start Items

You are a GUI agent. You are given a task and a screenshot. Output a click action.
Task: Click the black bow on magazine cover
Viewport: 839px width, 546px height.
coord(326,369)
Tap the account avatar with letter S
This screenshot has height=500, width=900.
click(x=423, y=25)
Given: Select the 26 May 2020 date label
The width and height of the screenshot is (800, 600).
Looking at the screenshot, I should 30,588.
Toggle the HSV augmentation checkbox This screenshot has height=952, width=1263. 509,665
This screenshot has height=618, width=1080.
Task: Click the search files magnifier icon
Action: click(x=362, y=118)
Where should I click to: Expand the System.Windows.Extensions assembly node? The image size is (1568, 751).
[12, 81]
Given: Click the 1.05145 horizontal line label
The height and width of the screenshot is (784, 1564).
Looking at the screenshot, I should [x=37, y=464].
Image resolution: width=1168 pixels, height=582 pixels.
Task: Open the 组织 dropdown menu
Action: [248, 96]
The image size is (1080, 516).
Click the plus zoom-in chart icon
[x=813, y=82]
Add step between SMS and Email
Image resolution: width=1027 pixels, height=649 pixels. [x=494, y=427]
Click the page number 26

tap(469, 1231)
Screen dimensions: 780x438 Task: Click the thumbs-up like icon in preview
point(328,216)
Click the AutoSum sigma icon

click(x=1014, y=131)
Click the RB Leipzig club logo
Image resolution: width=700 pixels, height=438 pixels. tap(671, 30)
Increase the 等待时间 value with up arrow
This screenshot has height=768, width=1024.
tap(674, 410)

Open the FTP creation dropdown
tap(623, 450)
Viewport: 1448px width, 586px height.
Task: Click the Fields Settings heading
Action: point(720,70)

end Items

**Problem to solve**
Pull out every line of the rows above that contains the string "label". Case matters, so uppercase and lowercase count as different.

**Result for this exercise**
Given: Select the 26 May 2020 date label
Given: Click the 1.05145 horizontal line label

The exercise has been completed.